The Official SaaStr Podcast

Full Title

SaaStr 837: 10 Things To Do Right Now to Become AI Native with Filevine's CEO & Founder

Summary

The episode discusses how SaaS companies can transition to being AI-native by fundamentally changing their architecture rather than just adding AI features.

It emphasizes that this requires a strategic reevaluation of existing systems, talent acquisition, rebranding, and a focus on building truly valuable AI products.

Key Points

  • To become AI-native, SaaS companies must fundamentally alter their system architecture, not just add AI as a layer on top of existing functionality.
  • The transition requires making difficult decisions about which parts of the existing codebase to keep and which to tear down, guided by a matrix that considers competitive advantage and system speed.
  • SaaS companies have an advantage in the shift to AI because they possess existing data and systems of record, which are crucial for context-aware AI agents, unlike AI-only competitors.
  • The value proposition is shifting from content (data itself) to context (how AI uses data to take action), and SaaS applications are well-positioned to leverage this shift.
  • To attract AI talent, companies need to demonstrate a commitment to AI-native development, offering access to rich data and opportunities to work with other AI-native professionals.
  • Acquiring companies with existing AI talent and technology can be a viable strategy for rapid team expansion and integration.
  • Rebranding with intent is crucial for signaling a company's shift to AI-native status, both externally to customers and internally to employees.
  • SaaS companies should obsess over usage data for their AI products to ensure they are valuable and gain traction, as this data also reveals promising areas for further development.
  • Leveraging existing high gross margins from SaaS allows companies to price AI products competitively and gain market share against AI-only competitors who struggle with profitability.
  • Building "hard things" and creating new categories, such as "legal operating intelligence systems," is key to differentiating and leading in the AI-native landscape.

Conclusion

Companies must embrace a fundamental architectural shift to become truly AI-native, rather than simply adding AI features.

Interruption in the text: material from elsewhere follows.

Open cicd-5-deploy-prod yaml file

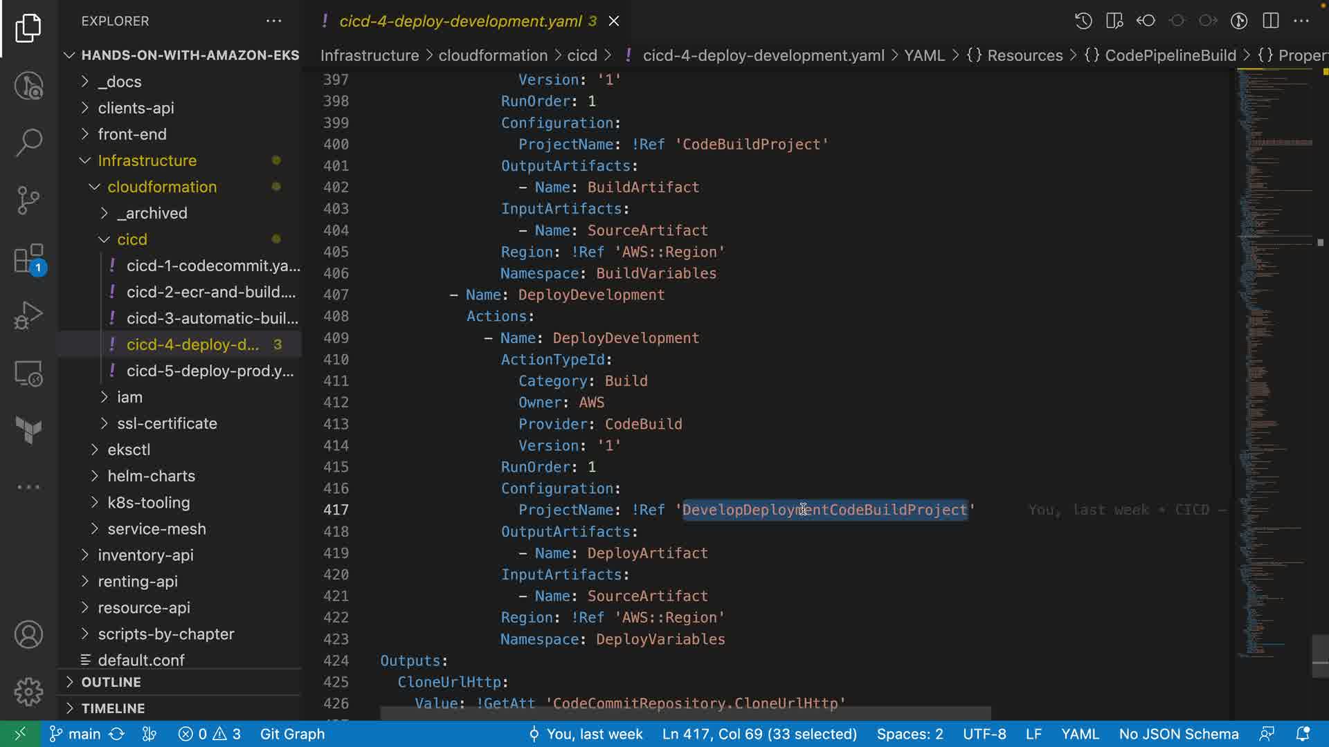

Leveraging existing data and systems of record gives SaaS companies a significant advantage in building context-aware AI solutions over AI-only competitors.

Strategic decisions regarding talent, rebranding, pricing, and product development are paramount for successful AI-native transformation and long-term market dominance.

Discussion Topics

  • What are the biggest challenges SaaS companies face when deciding which parts of their existing architecture to tear down for AI integration?
  • How can existing SaaS companies effectively brand themselves as AI-native to attract top AI talent and win customer perception?
  • In what ways can a SaaS company's established system of record and data provide a decisive competitive advantage against pure AI-play startups?

Key Terms

AI-native
Describes applications or companies designed from the ground up with artificial intelligence as a core component, rather than retrofitting AI into existing systems.
SaaS
Software as a Service, a software distribution model where a third-party provider hosts applications and makes them available to customers over the Internet.
ARR
Annual Recurring Revenue, a metric used to track the predictable revenue a company expects to receive from its customers over a year.
Gross Revenue Retention (GRR)
The percentage of revenue retained from existing customers over a period, excluding upsells and expansions.
Net Revenue Retention (NRR)
The percentage of revenue retained from existing customers over a period, including upsells and expansions, and accounting for churn.
APIs
Application Programming Interfaces, sets of rules and specifications that software programs can follow to communicate with each other.
CRUD app
An application that can perform Create, Read, Update, and Delete operations on data.
ML engineers
Machine Learning engineers, professionals who design, build, and deploy machine learning models and systems.
Audit logging
The process of recording actions performed by users or systems within an application to track activity and ensure accountability.
Daily Active Users (DAU)
The number of unique users who interact with a product on a given day.
Weekly Active Users (WAU)
The number of unique users who interact with a product within a seven-day period.
Monthly Active Users (MAU)
The number of unique users who interact with a product within a 30-day period.

Timeline

00:10:13

It is fundamentally incorrect to think of AI as a sprinkle on top of existing SaaS applications; true AI-nativity requires architectural change.

00:40:02

The transition to AI-native involves difficult decisions about dismantling existing, functional parts of a codebase based on a four-by-four matrix of competitive advantage and speed.

00:56:16

SaaS companies have a distinct advantage over AI-only competitors due to their existing data and systems of record, which provide the necessary context for AI agents.

00:59:54

The shift from content-focused SaaS applications to context-driven AI requires rethinking how data is ingested and acted upon.

01:04:44

Attracting AI talent involves showcasing data access and opportunities to collaborate with other AI-native professionals, as AI natives prefer working for AI-centric companies.

01:15:28

Acquiring companies like Parrot can be a strategic move to quickly build an AI-native team and integrate specialized AI expertise.

01:34:44

Rebranding with a clear message is essential to communicate a company's evolution into an AI-native entity, both for external perception and internal alignment.

01:49:11

Obsessing over usage data for AI products is critical to validate their value, track adoption, and identify opportunities for future development and innovation.

01:59:39

High gross margins from existing SaaS businesses provide a strategic advantage, enabling companies to price AI products competitively and dominate market share against less profitable AI-only competitors.

02:04:03

Creating new categories and building complex AI-driven "hard things" is crucial for establishing leadership and offering unique value beyond standard AI functionalities.

Episode Details

Podcast
The Official SaaStr Podcast
Episode
SaaStr 837: 10 Things To Do Right Now to Become AI Native with Filevine's CEO & Founder
Published
January 14, 2026